## Page:
--- BEGIN ---

The Dance Brigade’s “Nutcracker” is nothing if not rabidly anti- status quo.

Oakland composer Mary Watkins has adapted Tchaikovsky’s durable score into a booming jazz-rock opus played by a pit band of rock musicians and a string quartet.

Although (as in George Balanchine’s traditional version) the Mouse King is a seven-headed monster, each head, according to Fichter, represents one of this decade’s banal masters of evil: Augusto Pinochet, Jim Bakker, Ronald Reagan, Margaret Thatcher, P. W. Botha, Pope John Paul II and Lt. Col. Oliver L. North.

--- END ---

## Recorded data:
--- BEGIN ---

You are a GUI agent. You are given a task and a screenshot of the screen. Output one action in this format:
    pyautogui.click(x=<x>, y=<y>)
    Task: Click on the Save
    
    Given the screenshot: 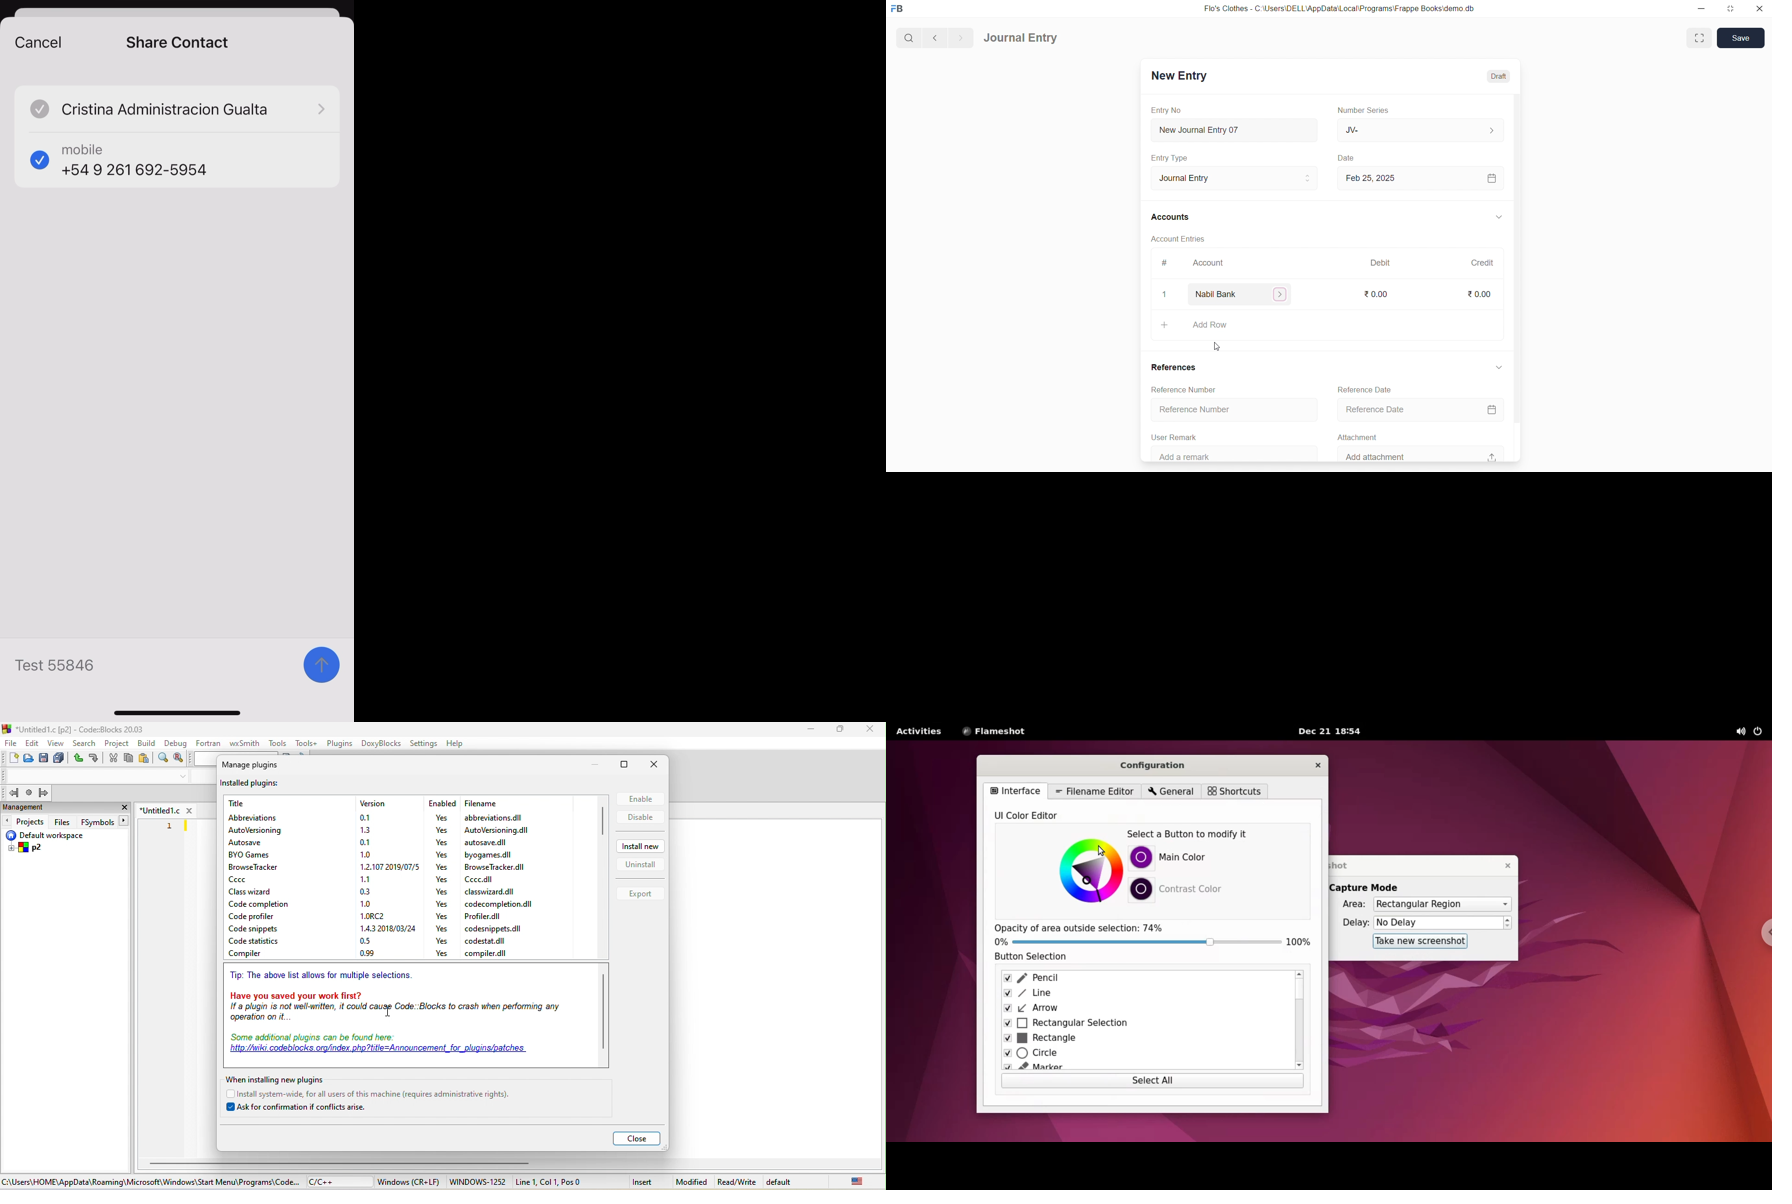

--- END ---

## What is asked:
Copy word for word everything in the Dance Brigade passage from "The Dance Brigade’s" down to "Oliver L. North.".

## Exercise output:
The Dance Brigade’s “Nutcracker” is nothing if not rabidly anti- status quo.

Oakland composer Mary Watkins has adapted Tchaikovsky’s durable score into a booming jazz-rock opus played by a pit band of rock musicians and a string quartet.

Although (as in George Balanchine’s traditional version) the Mouse King is a seven-headed monster, each head, according to Fichter, represents one of this decade’s banal masters of evil: Augusto Pinochet, Jim Bakker, Ronald Reagan, Margaret Thatcher, P. W. Botha, Pope John Paul II and Lt. Col. Oliver L. North.